▶ [AVAILABLE DATA]
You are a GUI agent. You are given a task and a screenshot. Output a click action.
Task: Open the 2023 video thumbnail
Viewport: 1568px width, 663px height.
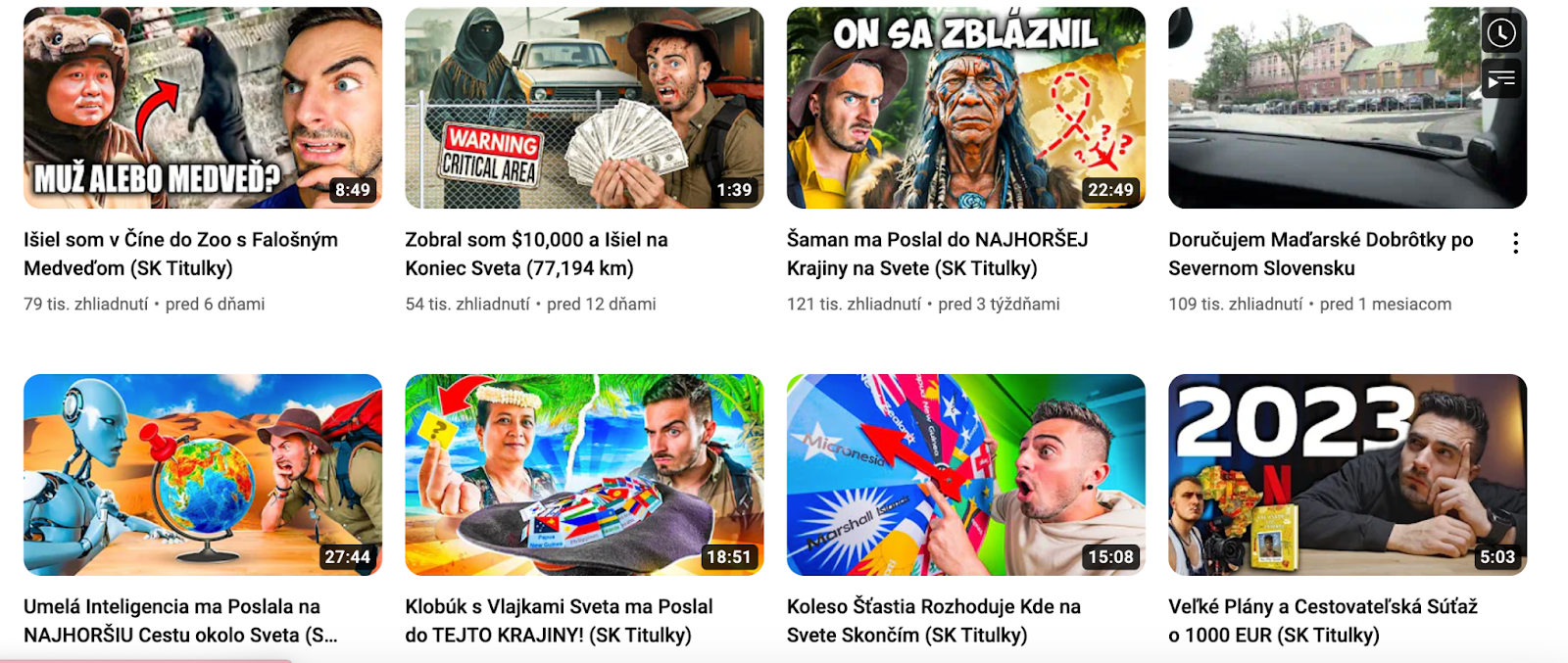[x=1348, y=474]
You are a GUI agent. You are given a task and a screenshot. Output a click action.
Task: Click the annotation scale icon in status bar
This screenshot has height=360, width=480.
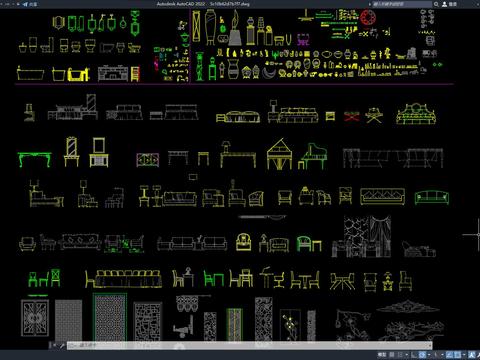(472, 355)
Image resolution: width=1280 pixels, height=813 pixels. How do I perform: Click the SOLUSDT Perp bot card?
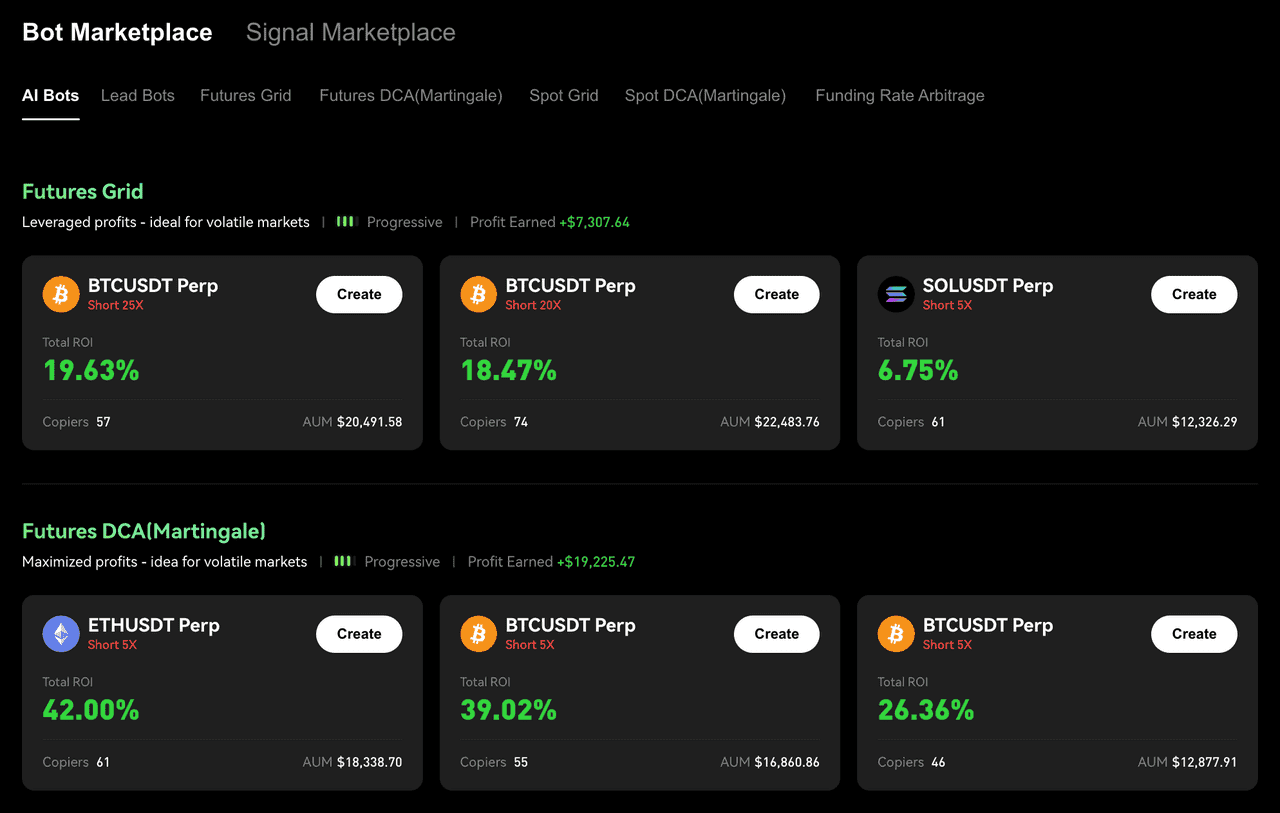pyautogui.click(x=1057, y=353)
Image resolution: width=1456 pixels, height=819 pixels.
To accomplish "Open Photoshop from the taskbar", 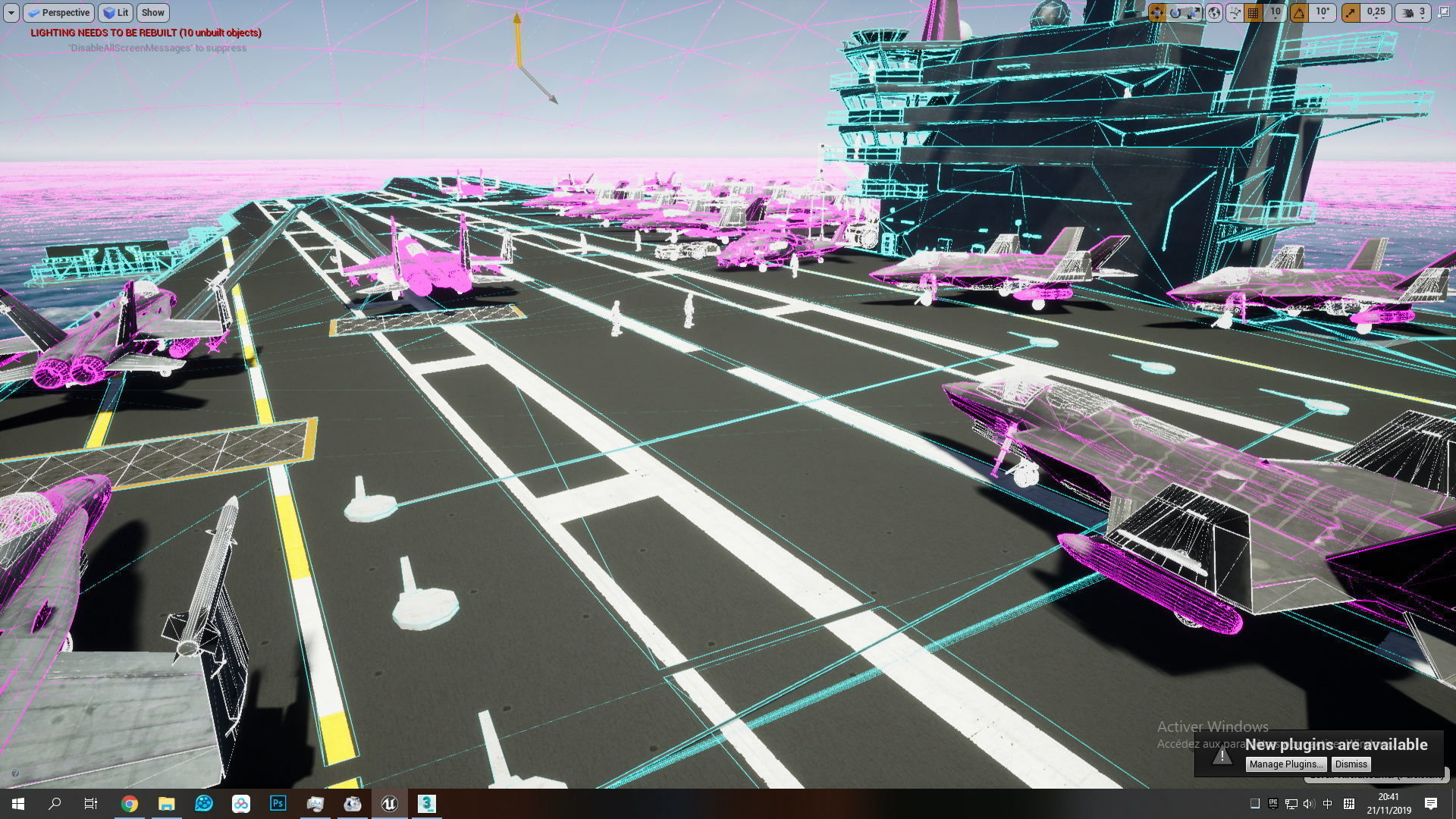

▶ [TASK TO CARRY OUT] An exact restatement of the entries above is needed; no picture may appear in it.

▶ [ANSWER TO THE PROBLEM]
You are a GUI agent. You are given a task and a screenshot. Output a click action.
Task: Open the 2023 video thumbnail
Viewport: 1568px width, 663px height.
[x=1348, y=474]
You are a GUI agent. You are given a task and a screenshot. Output a click action.
Task: Click the annotation scale icon in status bar
This screenshot has height=360, width=480.
(472, 355)
Image resolution: width=1280 pixels, height=813 pixels. How do I perform: Click the SOLUSDT Perp bot card?
pyautogui.click(x=1057, y=353)
Image resolution: width=1456 pixels, height=819 pixels.
To accomplish "Open Photoshop from the taskbar", 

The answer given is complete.